The modern welfare state emerged almost nine decades ago from a wartime inquiry into social security. The 1942 Beveridge report captured a national mood. Its author, William Beveridge, argued that Britain had to tackle five “giant evils”: want, disease, ignorance, squalor and idleness. The state, he wrote, should guarantee security while preserving individual initiative and responsibility. 

After Clement Attlee’s Labour government was elected in 1945, a system of public services and financial support for the unemployed, ill and disabled was created. The ambition was striking at the time, but now that settlement is under immense strain. 

During the austerity years there were some high profile cases of outright neglect by a broken system. Take the death of Colin Traynor. In 2012, he passed away less than four months after he had been found fit for work under the then newly-introduced Work Capability Assessment procedure, a coalition government reform. 

He claimed incapacity benefit for severe epilepsy, but under the new system his benefits were cut by £70 a week.

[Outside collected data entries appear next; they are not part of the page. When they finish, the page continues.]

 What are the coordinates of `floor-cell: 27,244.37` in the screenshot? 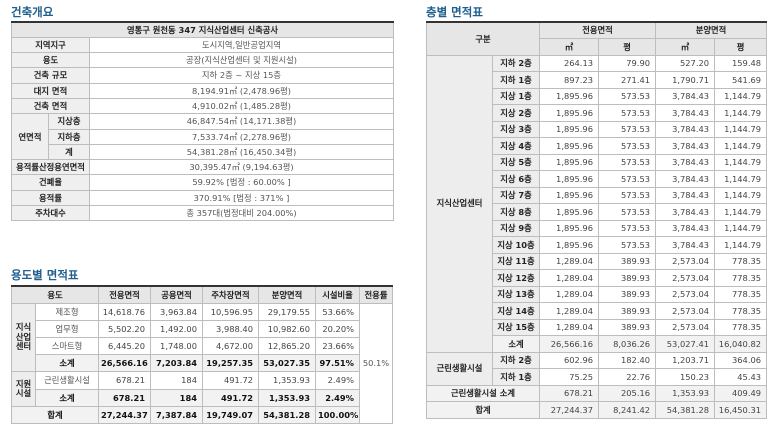 It's located at (569, 410).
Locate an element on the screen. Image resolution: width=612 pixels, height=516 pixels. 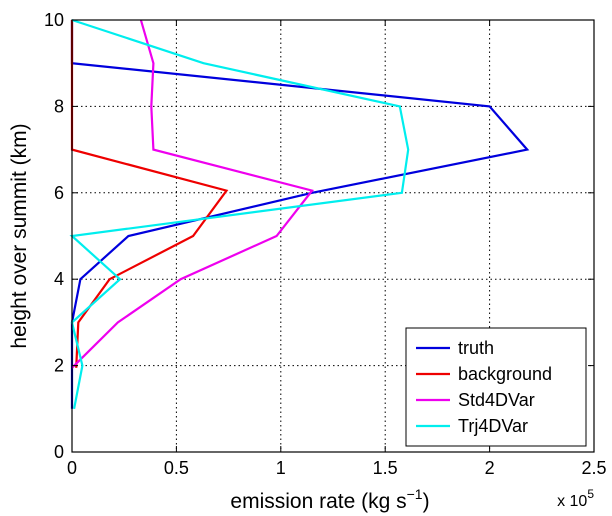
legend-label-std4dvar: Std4DVar is located at coordinates (496, 400).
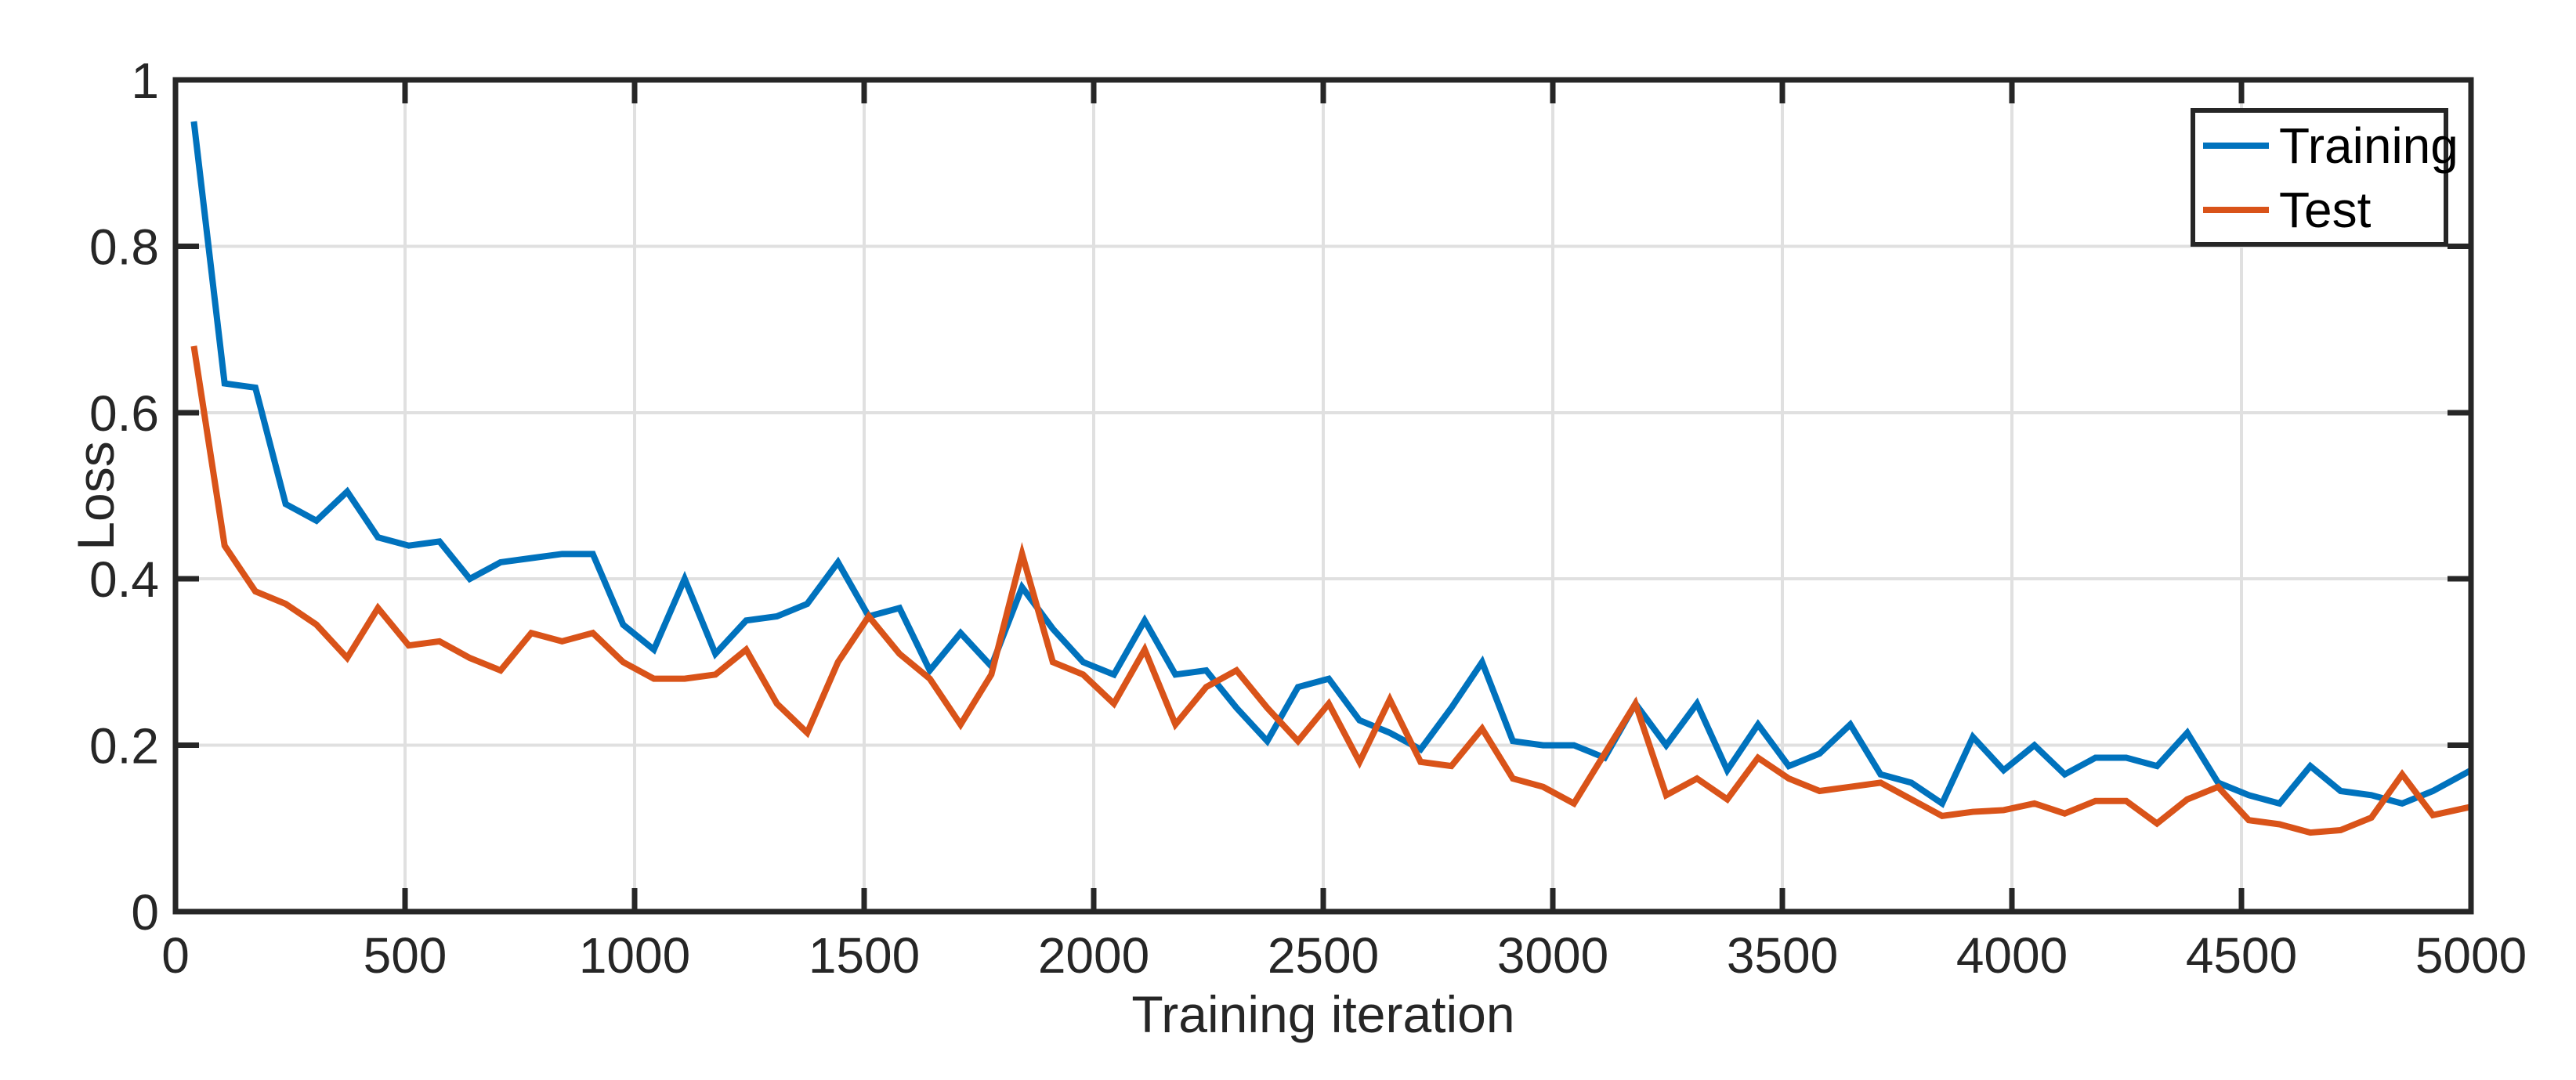  What do you see at coordinates (176, 956) in the screenshot?
I see `x-tick-label: 0` at bounding box center [176, 956].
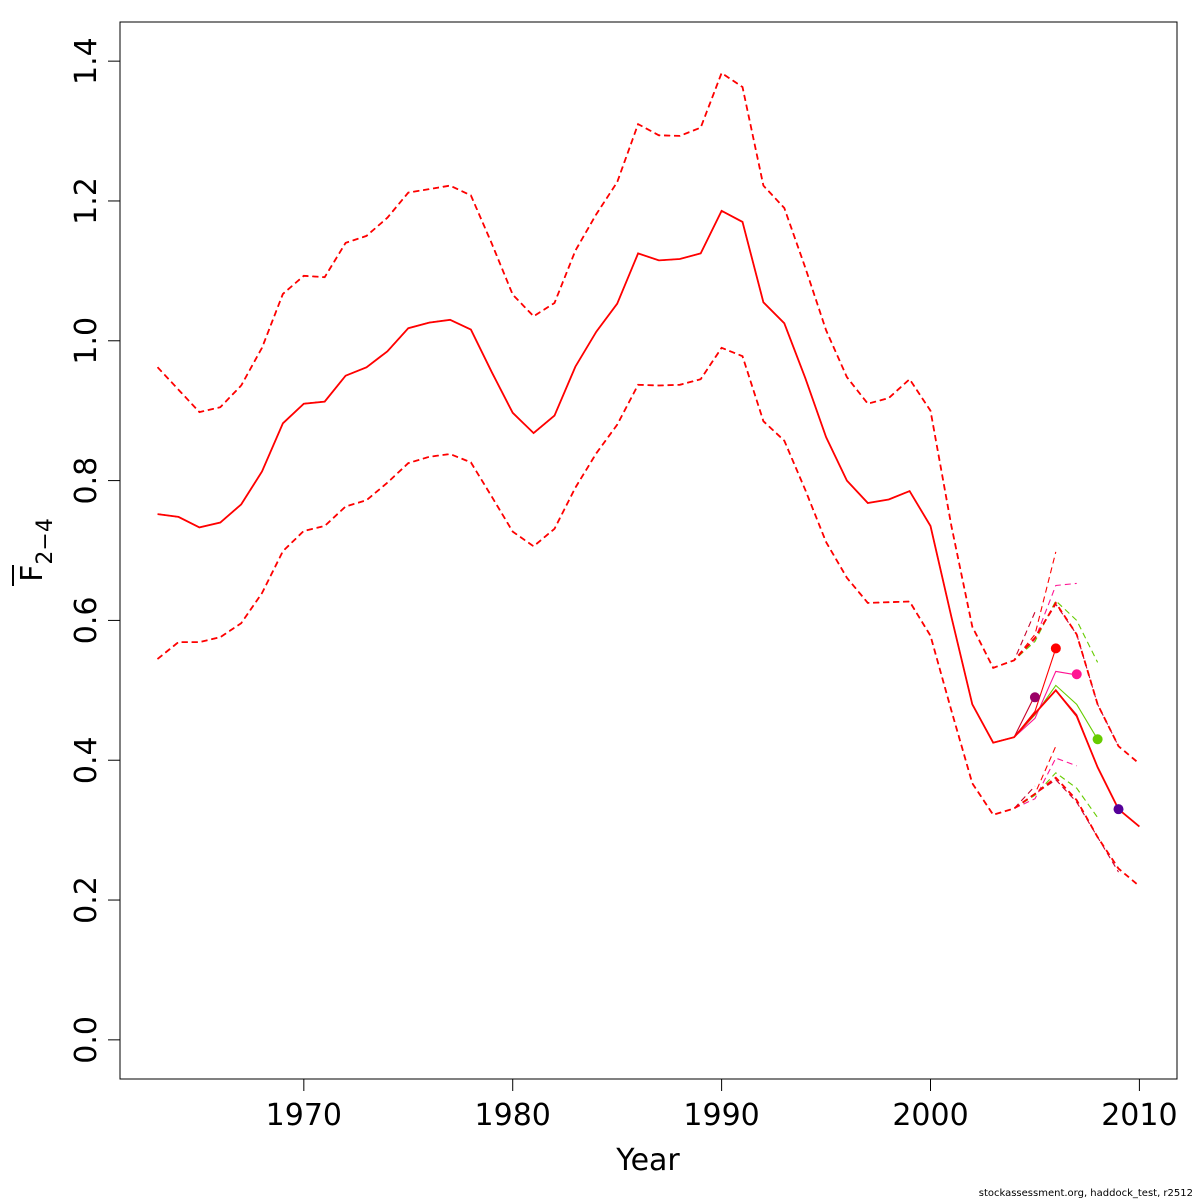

He was told he was expected to work, which he was physically unable to do. His condition rapidly deteriorated. He died, aged 29, following a seizure. If such a failure had occurred inside the NHS there would have been an outcry. 

One former senior DWP staffer, who had implemented huge changes in how the department dealt with people, told me the only way to get politicians and policymakers to actually listen on welfare was to talk about it in exactly the same terms as the health service. 

“There’s a fear in humans: it could happen to you, but if you pretend it can’t and look away, or blame the person for what they’re facing, then you don’t have to face it and you don’t have to worry about it happening to you,” they explained. 

“I found that the most powerful thing I could do in a room of politicians was to talk about the welfare state as if it was the NHS – how we all needed, how we all valued it – to get the same buy-in.” 

That person no longer works in the welfare system but, remarkably, left the role positive about its future. They say there has been “real change” in the service offered to benefit claimants in the last decade. 

Others are less optimistic. Helen Barnard, director of policy, research and impact at the foodbank charity The Trussell Trust, believes the fact that disability and incapacity benefits now make up a growing proportion of welfare spending explains hardening attitudes. “We have a very nasty underbelly of attitudes towards disability,” she says. “We, as a society, seem to feel the need to police person-by-person whether someone is really as disabled as they seem, and that is now feeding into social security benefits.”

Attitudes like these create other problems for the future and block innovation in the welfare system. There are, for example, trials underway at Kings College London over non-means tested direct payment and basic income schemes for care leavers and those emerging from homelessness. 

The trials showed that young people leaving care who were given a £2,000 lump sum with no strings attached were more likely to be in stable housing, and less likely to be “sofa surfing” than their peers. They also reported higher wellbeing and were less likely to be involved in the criminal justice system.

But it’s much harder to try experimental ways of handling benefits when anything on the subject is met with such overwhelming scepticism. 

Barnard and others in her sector want a political effort to “shift those really deep-seated opinions” and to get people to trust in investing in the social security system. She wants a “seismic change in public opinion”. It has been done before – with attitudes to drink driving and, more recently, to mental health.

I too believe there is hope for a reset of the relationship between the people and the welfare state, but it’s going to have to start with a rebranding exercise. Benefits have become a signifier or totem. When we talk about welfare we’re no longer describing people’s lives, or needs, but a bunch of loaded political ideas. Starting over, a new department with a new focus, a new ministerial leadership and a new, experimental approach to welfare policy is the only way to meet reality head on. 

The National Solace Service. How about that?